* [Listed records]:
•••••

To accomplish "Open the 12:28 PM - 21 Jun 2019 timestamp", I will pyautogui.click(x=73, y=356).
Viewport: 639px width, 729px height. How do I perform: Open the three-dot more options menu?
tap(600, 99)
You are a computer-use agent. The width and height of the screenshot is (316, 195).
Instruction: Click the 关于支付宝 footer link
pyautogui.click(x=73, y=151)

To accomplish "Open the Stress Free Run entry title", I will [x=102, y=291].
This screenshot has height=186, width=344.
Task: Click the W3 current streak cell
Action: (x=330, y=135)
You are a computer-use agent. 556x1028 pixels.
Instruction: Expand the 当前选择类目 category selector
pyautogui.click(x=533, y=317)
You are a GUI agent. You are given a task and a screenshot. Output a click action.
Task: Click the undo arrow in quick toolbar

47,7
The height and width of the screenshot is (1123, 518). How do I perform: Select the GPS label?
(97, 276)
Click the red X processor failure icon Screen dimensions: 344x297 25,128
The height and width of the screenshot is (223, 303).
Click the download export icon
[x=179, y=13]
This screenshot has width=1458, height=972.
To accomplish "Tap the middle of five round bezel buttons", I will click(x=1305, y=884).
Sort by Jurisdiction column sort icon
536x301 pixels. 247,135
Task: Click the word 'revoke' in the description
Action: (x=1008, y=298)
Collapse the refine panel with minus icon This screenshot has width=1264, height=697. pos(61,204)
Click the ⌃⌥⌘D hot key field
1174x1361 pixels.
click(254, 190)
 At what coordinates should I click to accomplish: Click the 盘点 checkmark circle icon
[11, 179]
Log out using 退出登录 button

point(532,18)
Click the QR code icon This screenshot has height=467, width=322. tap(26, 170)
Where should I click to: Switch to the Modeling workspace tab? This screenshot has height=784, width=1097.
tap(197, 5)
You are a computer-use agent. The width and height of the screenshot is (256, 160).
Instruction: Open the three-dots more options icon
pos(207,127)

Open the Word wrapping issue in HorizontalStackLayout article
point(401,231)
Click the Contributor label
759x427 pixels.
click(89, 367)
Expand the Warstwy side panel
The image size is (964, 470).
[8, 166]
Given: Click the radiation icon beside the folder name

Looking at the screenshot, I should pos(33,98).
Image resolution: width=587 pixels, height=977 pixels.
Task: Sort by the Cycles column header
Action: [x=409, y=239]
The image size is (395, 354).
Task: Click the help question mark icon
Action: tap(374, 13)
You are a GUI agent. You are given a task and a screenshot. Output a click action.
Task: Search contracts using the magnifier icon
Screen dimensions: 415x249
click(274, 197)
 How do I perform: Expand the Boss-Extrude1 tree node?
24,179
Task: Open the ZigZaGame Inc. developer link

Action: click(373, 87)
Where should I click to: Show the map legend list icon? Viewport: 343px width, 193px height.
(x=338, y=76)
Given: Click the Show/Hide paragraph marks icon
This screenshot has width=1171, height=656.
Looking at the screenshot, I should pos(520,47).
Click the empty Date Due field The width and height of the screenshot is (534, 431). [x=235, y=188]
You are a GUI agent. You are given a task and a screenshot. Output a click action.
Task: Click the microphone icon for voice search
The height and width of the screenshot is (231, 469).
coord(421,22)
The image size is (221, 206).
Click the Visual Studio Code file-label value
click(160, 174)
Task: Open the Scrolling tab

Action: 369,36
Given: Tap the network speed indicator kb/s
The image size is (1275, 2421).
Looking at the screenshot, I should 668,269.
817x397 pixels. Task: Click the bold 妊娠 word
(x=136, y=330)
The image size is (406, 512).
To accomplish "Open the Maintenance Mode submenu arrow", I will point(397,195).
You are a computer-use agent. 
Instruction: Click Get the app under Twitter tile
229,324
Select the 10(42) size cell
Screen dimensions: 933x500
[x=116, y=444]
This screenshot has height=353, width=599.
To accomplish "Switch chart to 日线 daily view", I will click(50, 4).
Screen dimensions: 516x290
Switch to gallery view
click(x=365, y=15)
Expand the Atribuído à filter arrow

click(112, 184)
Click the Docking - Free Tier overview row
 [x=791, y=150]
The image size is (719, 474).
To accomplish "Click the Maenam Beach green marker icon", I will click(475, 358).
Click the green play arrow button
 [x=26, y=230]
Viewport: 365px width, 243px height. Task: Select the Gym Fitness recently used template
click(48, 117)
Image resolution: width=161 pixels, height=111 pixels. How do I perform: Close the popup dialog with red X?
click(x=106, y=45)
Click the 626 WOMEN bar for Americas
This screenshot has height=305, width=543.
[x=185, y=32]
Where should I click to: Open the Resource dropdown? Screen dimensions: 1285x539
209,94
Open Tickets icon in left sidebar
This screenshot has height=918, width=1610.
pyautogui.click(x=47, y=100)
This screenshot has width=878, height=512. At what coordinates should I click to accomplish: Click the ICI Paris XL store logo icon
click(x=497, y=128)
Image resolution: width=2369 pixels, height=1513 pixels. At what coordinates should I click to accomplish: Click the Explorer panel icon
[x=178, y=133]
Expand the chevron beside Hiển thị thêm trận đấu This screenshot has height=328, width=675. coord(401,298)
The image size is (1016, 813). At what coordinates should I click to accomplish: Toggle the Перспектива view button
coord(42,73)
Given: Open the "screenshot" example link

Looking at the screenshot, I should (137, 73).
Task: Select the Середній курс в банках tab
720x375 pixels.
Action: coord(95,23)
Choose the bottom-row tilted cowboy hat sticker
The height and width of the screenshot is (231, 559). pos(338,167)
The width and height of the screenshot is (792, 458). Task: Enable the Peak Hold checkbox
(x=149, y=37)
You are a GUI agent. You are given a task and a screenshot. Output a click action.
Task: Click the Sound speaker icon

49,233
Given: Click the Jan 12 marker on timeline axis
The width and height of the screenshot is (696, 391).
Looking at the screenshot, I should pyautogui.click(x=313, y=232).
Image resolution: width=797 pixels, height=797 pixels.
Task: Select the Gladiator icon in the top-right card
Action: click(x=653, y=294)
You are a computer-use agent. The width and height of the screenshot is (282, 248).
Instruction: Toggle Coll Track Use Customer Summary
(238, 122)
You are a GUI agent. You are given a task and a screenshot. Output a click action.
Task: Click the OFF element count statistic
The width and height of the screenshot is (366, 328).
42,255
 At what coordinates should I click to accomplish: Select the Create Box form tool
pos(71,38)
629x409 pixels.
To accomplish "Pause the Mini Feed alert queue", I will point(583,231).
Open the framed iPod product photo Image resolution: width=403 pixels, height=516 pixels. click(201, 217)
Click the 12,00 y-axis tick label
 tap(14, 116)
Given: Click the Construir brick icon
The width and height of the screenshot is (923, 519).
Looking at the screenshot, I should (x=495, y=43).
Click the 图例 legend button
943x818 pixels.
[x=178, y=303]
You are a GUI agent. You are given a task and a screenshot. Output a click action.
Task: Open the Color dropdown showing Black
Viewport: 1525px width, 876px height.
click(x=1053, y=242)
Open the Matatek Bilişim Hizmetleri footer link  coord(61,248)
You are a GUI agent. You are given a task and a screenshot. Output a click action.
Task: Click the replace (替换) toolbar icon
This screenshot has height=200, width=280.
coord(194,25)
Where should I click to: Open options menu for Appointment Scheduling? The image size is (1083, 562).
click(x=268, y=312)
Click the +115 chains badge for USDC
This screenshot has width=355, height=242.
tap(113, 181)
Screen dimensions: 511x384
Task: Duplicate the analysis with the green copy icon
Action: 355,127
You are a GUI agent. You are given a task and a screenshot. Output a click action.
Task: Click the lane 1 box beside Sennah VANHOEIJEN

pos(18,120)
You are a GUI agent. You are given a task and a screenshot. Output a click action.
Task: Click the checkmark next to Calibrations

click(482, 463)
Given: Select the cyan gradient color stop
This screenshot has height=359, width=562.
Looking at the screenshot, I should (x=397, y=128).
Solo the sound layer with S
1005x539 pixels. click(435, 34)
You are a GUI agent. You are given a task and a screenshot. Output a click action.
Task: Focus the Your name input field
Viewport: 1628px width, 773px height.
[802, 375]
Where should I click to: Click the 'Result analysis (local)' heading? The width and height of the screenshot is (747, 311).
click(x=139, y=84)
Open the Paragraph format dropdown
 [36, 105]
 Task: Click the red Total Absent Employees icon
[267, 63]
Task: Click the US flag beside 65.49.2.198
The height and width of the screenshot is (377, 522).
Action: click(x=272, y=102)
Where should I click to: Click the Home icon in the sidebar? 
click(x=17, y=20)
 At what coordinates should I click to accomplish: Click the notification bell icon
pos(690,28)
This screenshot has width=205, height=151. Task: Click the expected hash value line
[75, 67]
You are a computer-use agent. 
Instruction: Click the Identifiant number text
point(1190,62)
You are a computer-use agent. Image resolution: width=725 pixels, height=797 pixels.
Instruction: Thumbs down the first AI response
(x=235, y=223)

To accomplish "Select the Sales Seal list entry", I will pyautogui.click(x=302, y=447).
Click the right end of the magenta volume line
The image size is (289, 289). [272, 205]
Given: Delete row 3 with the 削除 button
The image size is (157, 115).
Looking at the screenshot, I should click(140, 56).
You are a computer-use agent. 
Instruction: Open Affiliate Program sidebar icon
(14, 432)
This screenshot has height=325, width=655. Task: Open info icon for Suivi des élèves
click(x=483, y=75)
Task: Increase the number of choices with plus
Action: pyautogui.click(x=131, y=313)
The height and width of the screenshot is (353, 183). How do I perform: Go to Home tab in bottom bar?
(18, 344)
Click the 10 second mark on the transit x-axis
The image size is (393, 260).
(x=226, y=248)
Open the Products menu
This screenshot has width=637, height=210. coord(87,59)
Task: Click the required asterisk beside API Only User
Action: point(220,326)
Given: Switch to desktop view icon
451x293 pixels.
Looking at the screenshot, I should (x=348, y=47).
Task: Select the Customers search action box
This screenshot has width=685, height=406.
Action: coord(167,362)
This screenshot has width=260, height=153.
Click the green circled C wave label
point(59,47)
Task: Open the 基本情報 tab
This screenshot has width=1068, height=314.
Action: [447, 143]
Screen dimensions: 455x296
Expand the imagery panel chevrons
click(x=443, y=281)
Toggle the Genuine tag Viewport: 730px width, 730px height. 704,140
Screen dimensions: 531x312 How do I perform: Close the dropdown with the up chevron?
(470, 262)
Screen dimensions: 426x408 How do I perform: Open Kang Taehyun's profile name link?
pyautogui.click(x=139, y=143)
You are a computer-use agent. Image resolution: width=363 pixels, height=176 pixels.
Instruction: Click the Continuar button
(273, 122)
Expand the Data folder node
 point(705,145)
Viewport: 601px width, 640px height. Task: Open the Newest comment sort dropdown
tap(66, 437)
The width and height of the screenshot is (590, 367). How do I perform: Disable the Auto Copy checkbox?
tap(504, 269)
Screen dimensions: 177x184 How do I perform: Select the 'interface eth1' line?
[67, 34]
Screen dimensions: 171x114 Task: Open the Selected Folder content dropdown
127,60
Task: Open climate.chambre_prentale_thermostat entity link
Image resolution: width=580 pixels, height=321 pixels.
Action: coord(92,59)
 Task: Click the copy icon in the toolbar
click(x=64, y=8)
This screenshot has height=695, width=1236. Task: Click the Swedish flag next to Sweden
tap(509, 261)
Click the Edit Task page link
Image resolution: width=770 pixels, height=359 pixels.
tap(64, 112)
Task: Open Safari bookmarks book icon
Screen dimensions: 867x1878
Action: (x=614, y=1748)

•••••

* [Aim of the exercise]: Wherever "computer" appears in the listing, report the line it is on.

* [Answer below]:
You are a computer-use agent. The width and height of the screenshot is (316, 195).
You are a computer-use agent. 556x1028 pixels.
You are a computer-use agent. The width and height of the screenshot is (256, 160).
You are a computer-use agent. 
You are a computer-use agent. The width and height of the screenshot is (282, 248).
You are a computer-use agent. 
You are a computer-use agent. Image resolution: width=725 pixels, height=797 pixels.
You are a computer-use agent. 
You are a computer-use agent. Image resolution: width=363 pixels, height=176 pixels.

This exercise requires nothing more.